ーー大曽根さんは2019年から小説の執筆を支援するAIの開発に取り組み、現在の「AI BunCho」へと育ててこられました。一方、2024年に設立したEmplifAIでは、ヒューマノイドの遠隔操作技術や国産ロボットの開発を進めています。文章生成AIを手がけてきたなかで、新たな事業としてロボット開発に踏み出した背景には、どのような考えがあったのでしょうか?

大曽根:ChatGPTをはじめとするLLMによってデジタル空間のAIが急速に進歩したことで、次はAIが現実世界を認識し、判断し、身体を使って働く「フィジカルAI」の領域に大きな価値が生まれると考えたからです。

 身体を持たないAIと違い、実機はバランスを崩せば壊れますし、安全性への配慮も不可欠です。ですが、人の形をしたものが自律的にバランスを取り、現実空間で動く姿には、言葉にしがたい強い魅力があります。

開発中の双腕モバイルマニピュレーターのアーム部分(Enactic社の「OpenArm」をベースに開発)
開発中の双腕モバイルマニピュレーターのアーム部分(Enactic社の「OpenArm」をベースに開発)

ーー大曽根さんのお話を聞いて、ロボットを動かしてみたいと思った読者もいると思います。ただ、実機を手に入れるとなると、費用や専門知識の面でハードルを感じます。これから挑戦する人にとって、操縦を学ぶ場合と、AIで動かす仕組みをつくる場合には、それぞれどのような入り口があるのでしょうか?

大曽根:ロボットの操縦に関して言えば、Steamでテスト提供されているシミュレーターを使えば、PC1台で練習を始められます。実際、準決勝で対戦した14歳のアメリカの少年は、実機を持たずにシミュレーターを徹底的にやり込んで勝ち上がってきていました。

 ハードウェア開発に触れてみたいなら、オープンソースのロボットアーム「SO-101」がおすすめです。キットは構成によって数万円台から導入でき、組み立てからデータ収集、AIでの動作制御までの一連の開発プロセスを体感できます。
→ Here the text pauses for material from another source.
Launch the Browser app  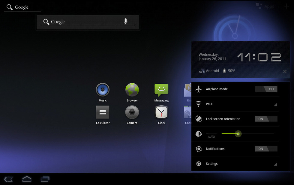pyautogui.click(x=132, y=90)
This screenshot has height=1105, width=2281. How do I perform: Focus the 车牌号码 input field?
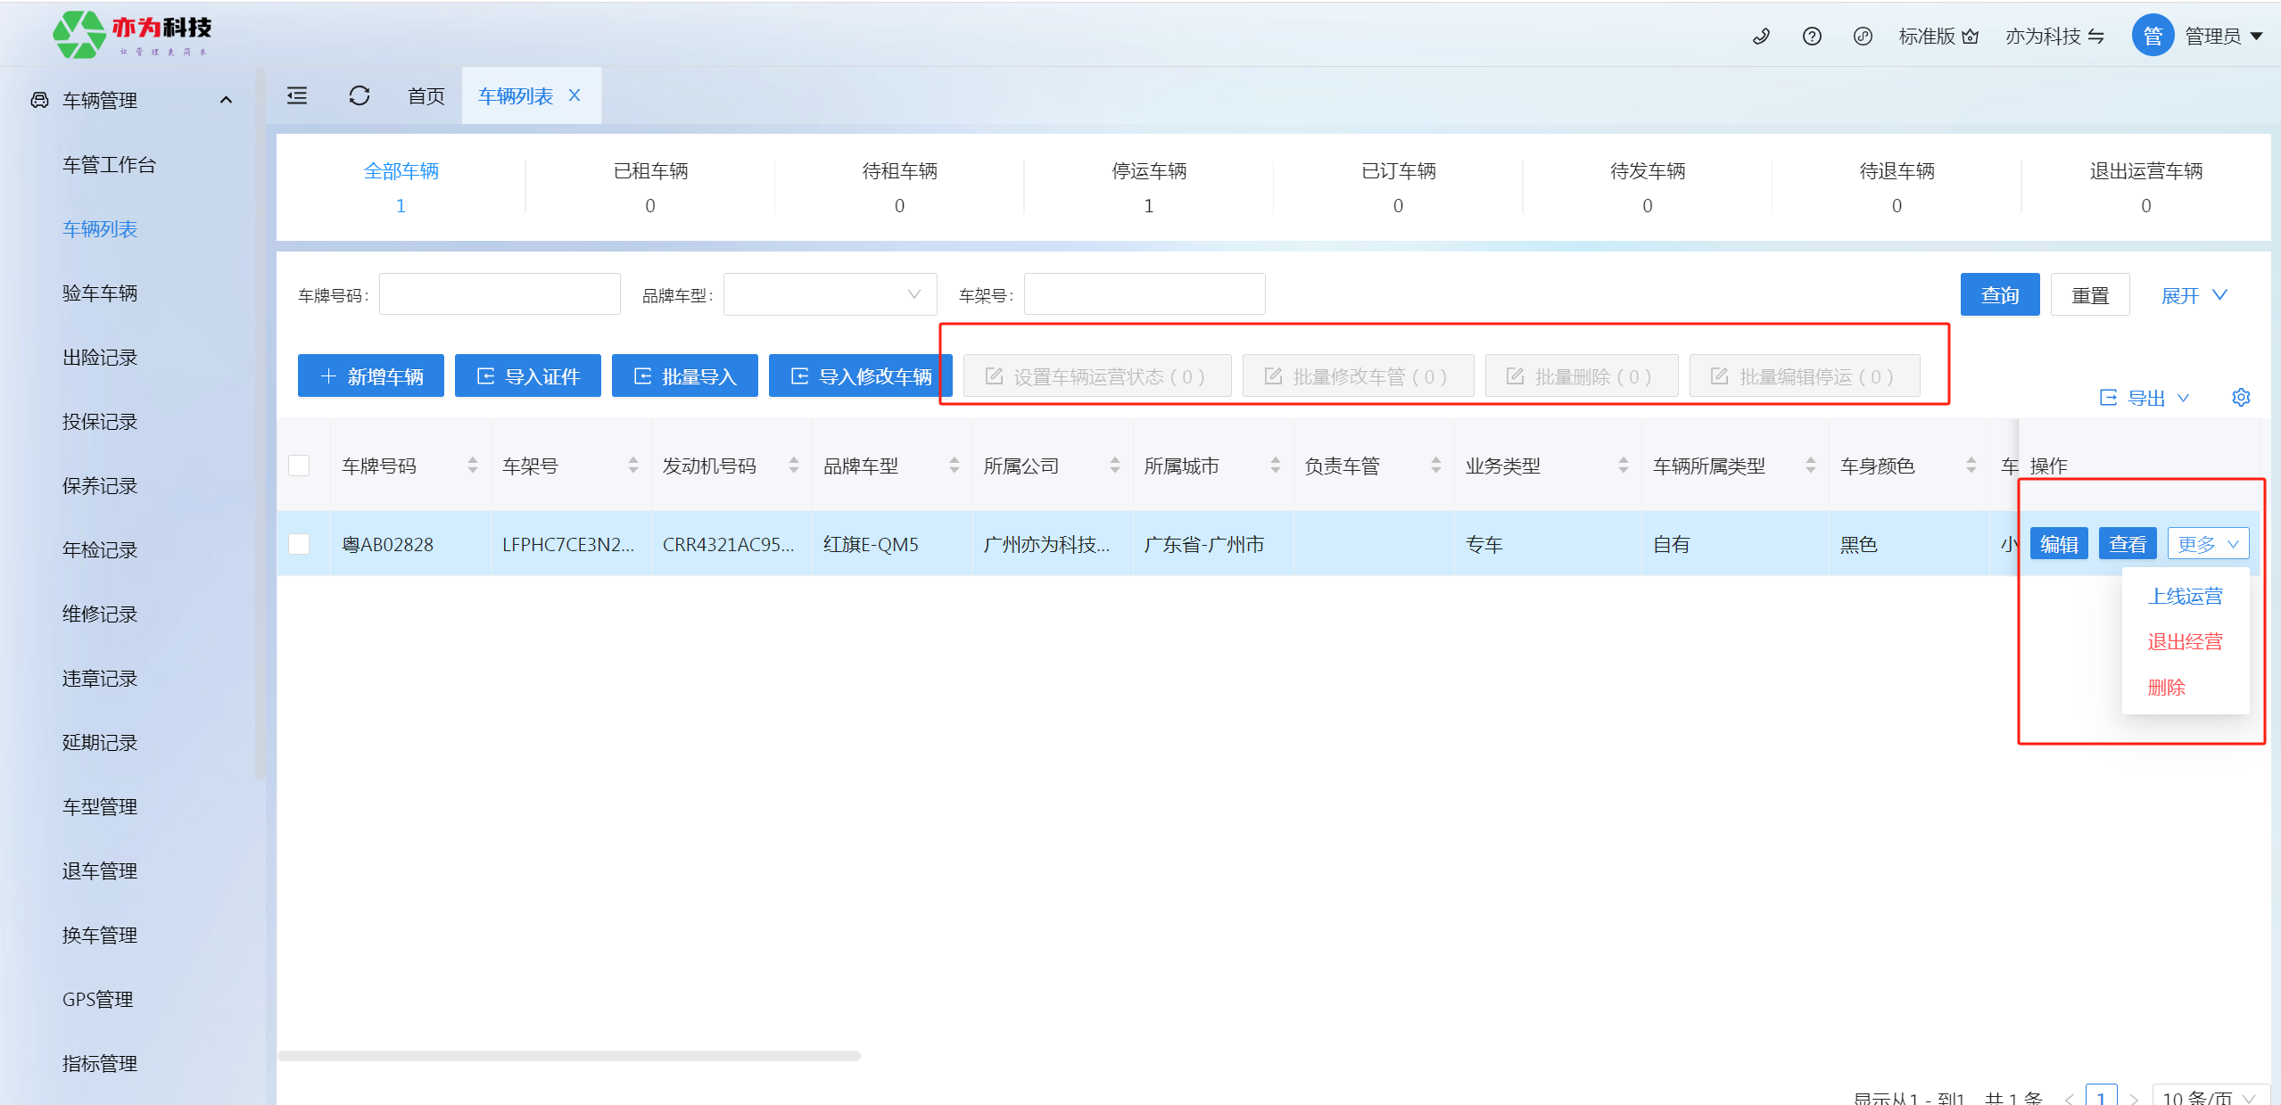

※編集部注:SO-101:The Robot StudioがHugging Faceと共同開発した、SO-100の後継となるオープンソースの低価格ロボットアーム。3Dプリントパーツと市販サーボモーターで構成され、Hugging Faceのロボティクス向けライブラリ「LeRobot」で公式にサポートされている代表的なロボットアームの一つ。構成によって数万円台から導入でき、ロボットの模倣学習(データ収集からAI自律制御まで)を実践できる。

開発と興行の両輪で、日本のロボット産業を育てたい

ーー開発者として、そして実際に大会で戦うパイロットとして、今後、日本のロボット産業やロボット格闘技をどのように育てていきたいですか?

大曽根:現在は、国産の双腕モバイルマニピュレーターの開発を進めています。アームにはEnactic社の「OpenArm」をベースとした構成を採用しています。

EmplifAIが開発中の双腕モバイルマニピュレーターの顔部分に取り付ける予定のパーツ
EmplifAIが開発中の双腕モバイルマニピュレーターの顔部分に取り付ける予定のパーツ

 日本のロボット開発を前進させるには、研究開発やB2B導入だけでなく、一般の人が実際にロボットを見たり、触れたり、熱狂したりする機会を増やすことも重要だと思っています。その入口の一つとして、ロボット格闘技には大きな可能性があります。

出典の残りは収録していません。